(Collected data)
══════════════════════════════

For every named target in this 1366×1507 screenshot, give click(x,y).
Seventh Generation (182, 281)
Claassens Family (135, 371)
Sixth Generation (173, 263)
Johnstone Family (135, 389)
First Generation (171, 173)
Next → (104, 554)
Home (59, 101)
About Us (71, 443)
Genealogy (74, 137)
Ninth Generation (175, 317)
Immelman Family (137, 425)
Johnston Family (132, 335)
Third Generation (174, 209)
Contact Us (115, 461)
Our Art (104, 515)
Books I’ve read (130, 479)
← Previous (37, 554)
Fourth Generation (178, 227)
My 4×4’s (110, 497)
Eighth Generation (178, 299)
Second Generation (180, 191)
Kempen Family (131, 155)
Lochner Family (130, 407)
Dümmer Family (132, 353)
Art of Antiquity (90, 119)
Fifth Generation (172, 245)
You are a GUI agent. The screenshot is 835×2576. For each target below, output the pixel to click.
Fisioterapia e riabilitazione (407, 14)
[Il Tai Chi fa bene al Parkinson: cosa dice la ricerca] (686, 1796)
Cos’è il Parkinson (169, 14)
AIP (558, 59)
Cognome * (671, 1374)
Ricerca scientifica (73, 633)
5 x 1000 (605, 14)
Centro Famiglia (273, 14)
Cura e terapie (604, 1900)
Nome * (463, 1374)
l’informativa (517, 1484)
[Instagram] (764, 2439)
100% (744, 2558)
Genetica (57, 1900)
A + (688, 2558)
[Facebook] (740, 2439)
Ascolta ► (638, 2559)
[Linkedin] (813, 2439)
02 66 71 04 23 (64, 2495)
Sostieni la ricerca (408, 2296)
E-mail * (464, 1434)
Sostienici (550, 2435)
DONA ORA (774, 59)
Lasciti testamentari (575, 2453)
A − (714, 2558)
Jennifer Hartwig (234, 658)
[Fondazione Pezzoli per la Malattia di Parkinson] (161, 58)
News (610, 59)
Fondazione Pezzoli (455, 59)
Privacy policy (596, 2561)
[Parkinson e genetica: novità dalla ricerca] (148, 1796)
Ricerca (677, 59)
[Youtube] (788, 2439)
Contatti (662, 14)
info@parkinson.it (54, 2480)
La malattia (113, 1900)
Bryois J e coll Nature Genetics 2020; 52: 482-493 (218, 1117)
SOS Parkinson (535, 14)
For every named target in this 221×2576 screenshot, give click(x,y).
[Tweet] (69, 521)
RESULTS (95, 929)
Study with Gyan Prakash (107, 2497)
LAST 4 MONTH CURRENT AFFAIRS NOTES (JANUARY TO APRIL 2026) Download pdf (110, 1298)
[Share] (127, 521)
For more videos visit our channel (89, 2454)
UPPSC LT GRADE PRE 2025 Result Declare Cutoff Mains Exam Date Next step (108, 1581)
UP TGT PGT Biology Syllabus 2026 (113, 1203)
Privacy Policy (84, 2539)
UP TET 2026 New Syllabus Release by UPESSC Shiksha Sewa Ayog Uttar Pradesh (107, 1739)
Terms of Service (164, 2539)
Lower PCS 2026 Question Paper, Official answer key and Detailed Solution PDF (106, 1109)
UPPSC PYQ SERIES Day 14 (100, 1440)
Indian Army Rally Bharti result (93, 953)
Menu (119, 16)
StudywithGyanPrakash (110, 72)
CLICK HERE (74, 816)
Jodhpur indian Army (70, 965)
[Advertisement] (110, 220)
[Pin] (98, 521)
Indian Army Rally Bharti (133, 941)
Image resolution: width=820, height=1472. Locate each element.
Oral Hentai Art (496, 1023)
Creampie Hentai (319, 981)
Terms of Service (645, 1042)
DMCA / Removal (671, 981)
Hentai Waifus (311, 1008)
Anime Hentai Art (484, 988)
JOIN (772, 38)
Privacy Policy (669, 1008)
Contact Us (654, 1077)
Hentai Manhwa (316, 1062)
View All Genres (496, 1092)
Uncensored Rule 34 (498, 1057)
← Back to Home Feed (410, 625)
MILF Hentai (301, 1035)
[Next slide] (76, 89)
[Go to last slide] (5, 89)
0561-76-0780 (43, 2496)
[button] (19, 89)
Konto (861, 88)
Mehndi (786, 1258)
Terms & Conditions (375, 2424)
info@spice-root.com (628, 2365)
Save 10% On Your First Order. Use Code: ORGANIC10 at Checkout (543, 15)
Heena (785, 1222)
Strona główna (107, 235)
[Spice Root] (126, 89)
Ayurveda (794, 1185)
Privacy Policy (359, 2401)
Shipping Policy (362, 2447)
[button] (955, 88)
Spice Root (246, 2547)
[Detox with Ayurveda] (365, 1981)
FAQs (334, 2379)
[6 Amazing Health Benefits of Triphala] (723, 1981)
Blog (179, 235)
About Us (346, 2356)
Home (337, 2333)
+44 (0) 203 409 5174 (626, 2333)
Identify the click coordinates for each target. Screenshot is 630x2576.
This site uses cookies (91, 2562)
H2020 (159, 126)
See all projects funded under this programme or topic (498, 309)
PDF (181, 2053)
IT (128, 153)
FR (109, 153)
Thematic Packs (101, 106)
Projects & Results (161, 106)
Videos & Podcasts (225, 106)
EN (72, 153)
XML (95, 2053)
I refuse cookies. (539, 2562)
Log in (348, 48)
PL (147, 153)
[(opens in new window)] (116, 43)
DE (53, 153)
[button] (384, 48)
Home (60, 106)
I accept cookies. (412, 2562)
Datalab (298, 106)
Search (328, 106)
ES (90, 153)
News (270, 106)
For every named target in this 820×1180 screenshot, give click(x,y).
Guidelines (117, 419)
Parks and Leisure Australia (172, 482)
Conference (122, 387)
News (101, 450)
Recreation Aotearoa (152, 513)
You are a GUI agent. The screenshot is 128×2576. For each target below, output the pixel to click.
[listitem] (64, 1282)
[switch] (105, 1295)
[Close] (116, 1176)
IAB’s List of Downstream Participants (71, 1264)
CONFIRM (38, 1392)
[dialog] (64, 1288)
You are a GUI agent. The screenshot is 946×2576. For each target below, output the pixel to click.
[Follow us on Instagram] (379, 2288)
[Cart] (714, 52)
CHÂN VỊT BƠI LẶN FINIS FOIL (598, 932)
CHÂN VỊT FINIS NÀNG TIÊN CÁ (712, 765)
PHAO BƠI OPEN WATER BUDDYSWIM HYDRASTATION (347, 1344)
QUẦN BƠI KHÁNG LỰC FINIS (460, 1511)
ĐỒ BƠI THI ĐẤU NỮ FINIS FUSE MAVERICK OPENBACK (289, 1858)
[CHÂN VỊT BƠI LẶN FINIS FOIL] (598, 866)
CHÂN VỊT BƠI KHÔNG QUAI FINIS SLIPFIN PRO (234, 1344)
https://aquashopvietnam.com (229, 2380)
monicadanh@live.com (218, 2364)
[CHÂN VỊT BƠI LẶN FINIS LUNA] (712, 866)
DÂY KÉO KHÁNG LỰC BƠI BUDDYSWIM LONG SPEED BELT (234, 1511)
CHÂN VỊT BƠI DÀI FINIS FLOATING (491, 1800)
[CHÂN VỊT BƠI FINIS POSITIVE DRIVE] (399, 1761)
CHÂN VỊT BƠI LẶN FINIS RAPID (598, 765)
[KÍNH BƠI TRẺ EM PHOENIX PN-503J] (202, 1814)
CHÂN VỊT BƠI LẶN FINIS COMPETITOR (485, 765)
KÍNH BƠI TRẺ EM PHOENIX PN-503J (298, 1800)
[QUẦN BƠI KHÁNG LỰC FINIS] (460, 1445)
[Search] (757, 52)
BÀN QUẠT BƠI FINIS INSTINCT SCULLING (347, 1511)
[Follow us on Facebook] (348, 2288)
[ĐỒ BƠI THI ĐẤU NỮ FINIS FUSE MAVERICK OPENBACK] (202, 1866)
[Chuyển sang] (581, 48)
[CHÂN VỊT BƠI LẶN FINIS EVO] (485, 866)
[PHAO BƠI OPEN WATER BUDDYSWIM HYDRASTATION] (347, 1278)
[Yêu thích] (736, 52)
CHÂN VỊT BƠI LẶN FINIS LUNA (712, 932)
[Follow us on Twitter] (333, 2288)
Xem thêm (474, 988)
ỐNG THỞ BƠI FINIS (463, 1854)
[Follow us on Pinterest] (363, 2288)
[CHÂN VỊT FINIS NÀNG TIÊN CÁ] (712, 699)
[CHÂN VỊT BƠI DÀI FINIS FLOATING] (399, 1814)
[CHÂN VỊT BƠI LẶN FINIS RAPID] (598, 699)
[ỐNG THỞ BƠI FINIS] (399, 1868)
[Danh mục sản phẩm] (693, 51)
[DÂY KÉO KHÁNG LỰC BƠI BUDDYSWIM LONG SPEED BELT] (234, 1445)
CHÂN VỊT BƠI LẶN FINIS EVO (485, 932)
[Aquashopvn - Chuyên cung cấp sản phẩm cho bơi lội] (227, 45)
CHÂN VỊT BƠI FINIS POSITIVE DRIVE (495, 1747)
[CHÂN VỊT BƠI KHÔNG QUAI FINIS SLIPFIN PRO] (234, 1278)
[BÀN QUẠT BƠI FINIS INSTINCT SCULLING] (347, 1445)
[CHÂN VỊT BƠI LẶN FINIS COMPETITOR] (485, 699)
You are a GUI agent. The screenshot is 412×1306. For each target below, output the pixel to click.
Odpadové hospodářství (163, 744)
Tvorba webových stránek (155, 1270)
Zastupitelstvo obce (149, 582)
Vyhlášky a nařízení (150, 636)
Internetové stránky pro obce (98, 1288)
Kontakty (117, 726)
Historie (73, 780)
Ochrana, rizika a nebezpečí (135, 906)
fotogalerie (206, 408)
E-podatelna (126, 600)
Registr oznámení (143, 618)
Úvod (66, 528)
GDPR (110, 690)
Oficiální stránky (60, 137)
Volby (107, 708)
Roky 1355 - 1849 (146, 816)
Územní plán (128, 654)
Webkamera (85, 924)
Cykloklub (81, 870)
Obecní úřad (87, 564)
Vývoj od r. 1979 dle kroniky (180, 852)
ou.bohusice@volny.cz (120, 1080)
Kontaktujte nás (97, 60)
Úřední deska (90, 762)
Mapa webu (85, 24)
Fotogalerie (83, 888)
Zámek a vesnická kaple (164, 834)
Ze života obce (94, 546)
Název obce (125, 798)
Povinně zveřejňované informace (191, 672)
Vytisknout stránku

══════════════════════════════

Copy all lines of the records in which the string "Syllabus" can be found.

UP TGT PGT Biology Syllabus 2026 (113, 1203)
UP TET 2026 New Syllabus Release by UPESSC Shiksha Sewa Ayog Uttar Pradesh (107, 1739)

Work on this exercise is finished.